Pour les femmes de la seconde catégorie, les origines de la relation ne sont pas aussi louables. Pour cause, la fascination résulte d’une similitude dans les comportements déviants. Le cas le plus célèbre est celui de Monique Olivier et le tueur en série Michel Fourniret. Les deux amants diaboliques avaient entamé une relation épistolaire alors que le violeur récidiviste était en prison. Une fois en couple, Monique Olivier deviendra la complice active de l’"ogre des Ardennes".  "Il n’y a pas de maladie. Il s’agit d’une attirance très particulière que l’on peut qualifier de perverse", conclut Jean-Pierre Bouchard. 

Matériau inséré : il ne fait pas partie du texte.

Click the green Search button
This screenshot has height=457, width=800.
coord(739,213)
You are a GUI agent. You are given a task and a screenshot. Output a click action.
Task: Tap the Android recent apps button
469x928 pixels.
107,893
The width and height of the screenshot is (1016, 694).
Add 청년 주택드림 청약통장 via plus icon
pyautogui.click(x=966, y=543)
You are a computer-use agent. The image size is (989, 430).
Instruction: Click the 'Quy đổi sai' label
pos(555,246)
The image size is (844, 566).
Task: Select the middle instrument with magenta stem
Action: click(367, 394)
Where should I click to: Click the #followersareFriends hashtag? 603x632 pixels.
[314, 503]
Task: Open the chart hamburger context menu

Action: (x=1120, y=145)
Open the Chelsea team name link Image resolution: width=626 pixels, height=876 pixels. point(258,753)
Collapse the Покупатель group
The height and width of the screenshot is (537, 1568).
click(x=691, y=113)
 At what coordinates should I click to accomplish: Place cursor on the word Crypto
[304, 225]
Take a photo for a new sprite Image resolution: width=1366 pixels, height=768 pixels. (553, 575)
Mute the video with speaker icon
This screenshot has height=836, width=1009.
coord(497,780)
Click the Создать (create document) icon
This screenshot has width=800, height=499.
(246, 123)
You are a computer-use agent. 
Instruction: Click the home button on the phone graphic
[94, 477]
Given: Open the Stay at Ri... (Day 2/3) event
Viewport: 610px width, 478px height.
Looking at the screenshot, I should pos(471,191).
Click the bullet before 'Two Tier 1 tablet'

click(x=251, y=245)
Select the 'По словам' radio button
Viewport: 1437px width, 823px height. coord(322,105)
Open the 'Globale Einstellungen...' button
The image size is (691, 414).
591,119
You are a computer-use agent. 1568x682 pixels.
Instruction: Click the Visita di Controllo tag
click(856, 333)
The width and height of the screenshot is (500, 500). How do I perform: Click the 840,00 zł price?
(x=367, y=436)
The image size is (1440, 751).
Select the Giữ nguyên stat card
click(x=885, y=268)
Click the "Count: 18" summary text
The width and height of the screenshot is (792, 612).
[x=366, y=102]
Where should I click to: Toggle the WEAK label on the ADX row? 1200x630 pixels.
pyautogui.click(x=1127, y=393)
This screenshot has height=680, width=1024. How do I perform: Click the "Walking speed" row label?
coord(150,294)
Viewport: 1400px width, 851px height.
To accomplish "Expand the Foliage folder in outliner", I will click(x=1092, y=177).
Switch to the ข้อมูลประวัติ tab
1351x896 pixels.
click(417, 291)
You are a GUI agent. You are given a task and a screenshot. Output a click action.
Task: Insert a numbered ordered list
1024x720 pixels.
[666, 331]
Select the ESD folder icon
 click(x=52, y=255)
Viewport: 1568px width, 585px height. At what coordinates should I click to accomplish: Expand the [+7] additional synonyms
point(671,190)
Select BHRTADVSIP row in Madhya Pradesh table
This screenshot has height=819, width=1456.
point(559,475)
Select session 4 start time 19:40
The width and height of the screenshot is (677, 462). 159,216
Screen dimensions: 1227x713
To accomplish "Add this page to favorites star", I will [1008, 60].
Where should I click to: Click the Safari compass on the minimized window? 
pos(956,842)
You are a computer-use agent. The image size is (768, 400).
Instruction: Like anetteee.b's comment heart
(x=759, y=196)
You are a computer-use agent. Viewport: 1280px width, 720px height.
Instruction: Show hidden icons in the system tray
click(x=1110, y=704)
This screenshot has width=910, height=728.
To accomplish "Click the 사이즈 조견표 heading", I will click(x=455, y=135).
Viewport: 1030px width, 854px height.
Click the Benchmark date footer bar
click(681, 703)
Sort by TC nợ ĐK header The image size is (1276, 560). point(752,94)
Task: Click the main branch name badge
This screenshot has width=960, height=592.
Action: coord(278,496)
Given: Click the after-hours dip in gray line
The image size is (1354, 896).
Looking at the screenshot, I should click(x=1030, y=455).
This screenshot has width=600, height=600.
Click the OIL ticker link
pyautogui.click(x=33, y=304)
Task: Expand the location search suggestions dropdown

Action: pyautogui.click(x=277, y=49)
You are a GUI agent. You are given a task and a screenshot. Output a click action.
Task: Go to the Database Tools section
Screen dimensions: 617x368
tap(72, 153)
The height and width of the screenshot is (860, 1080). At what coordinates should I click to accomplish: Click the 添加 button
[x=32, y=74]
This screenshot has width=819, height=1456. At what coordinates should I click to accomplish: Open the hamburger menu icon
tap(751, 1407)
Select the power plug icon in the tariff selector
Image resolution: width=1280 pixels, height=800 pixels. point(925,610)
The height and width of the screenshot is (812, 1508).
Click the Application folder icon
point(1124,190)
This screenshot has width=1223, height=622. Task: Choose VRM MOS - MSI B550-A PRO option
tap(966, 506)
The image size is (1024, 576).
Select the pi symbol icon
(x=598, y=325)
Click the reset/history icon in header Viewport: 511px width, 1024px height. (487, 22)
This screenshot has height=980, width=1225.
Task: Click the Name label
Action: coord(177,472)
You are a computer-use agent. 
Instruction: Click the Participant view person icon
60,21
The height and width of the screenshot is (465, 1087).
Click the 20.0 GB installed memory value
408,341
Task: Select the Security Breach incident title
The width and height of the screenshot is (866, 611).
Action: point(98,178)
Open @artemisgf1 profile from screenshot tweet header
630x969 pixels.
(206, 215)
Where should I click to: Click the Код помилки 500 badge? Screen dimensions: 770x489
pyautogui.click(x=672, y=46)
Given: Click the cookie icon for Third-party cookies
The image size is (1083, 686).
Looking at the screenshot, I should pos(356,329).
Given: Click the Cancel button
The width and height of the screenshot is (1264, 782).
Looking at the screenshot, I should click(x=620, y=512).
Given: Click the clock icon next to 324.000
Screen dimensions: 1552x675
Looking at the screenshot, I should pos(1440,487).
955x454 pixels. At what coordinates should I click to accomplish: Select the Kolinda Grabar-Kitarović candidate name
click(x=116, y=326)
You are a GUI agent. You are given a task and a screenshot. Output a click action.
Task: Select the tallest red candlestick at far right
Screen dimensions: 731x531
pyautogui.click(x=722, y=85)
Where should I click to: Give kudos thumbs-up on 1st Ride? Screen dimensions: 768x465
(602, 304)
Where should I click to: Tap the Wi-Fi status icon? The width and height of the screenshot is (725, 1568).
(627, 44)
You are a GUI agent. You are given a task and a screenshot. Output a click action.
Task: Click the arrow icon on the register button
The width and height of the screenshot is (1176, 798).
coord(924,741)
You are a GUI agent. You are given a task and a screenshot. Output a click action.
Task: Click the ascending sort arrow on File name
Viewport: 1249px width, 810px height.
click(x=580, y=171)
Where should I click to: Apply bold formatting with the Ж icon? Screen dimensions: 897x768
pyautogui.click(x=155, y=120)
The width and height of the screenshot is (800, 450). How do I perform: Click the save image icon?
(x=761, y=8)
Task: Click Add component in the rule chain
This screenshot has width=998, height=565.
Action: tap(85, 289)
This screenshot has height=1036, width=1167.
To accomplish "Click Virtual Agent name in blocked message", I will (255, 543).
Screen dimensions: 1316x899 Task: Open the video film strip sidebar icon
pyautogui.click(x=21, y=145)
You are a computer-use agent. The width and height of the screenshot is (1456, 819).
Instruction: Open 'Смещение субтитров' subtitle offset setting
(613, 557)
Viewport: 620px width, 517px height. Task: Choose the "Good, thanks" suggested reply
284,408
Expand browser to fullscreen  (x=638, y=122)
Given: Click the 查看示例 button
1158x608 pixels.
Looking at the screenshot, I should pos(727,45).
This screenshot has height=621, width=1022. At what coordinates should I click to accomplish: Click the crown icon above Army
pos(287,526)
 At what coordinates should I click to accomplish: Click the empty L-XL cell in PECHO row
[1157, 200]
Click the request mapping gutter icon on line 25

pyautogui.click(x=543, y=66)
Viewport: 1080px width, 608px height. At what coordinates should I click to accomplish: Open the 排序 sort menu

Un désir fort de notoriété 

En réalité, ces femmes atteintes d’hybristophilie sont bien souvent à la recherche de notoriété. Pour cela, elles sont prêtes à s'unir avec un criminel tristement connu afin de partager sa célébrité.  "Il y a des tueurs en série qui ne sont ni attractifs physiquement ni intellectuellement, et pourtant, des jeunes femmes les contactent. Le fait criminel devient une assurance pour elles", explique le criminologue. En somme, plus le détenu a commis des faits graves, plus sa notoriété est importante, et donc plus l’attirance de ces femmes pour eux est grande. 

Le succès auprès de la gente féminine de Nordalh Lelandais vient étayer ce constat. Pour le meurtrier de la petite Maëlys, les relations ont bien souvent dépassé le cadre de la liaison épistolaire. En prison depuis six ans, le jeune père a eu de nombreuses relations amoureuses qui se concluaient parfois de manière charnelle dans les unités de vie familiale.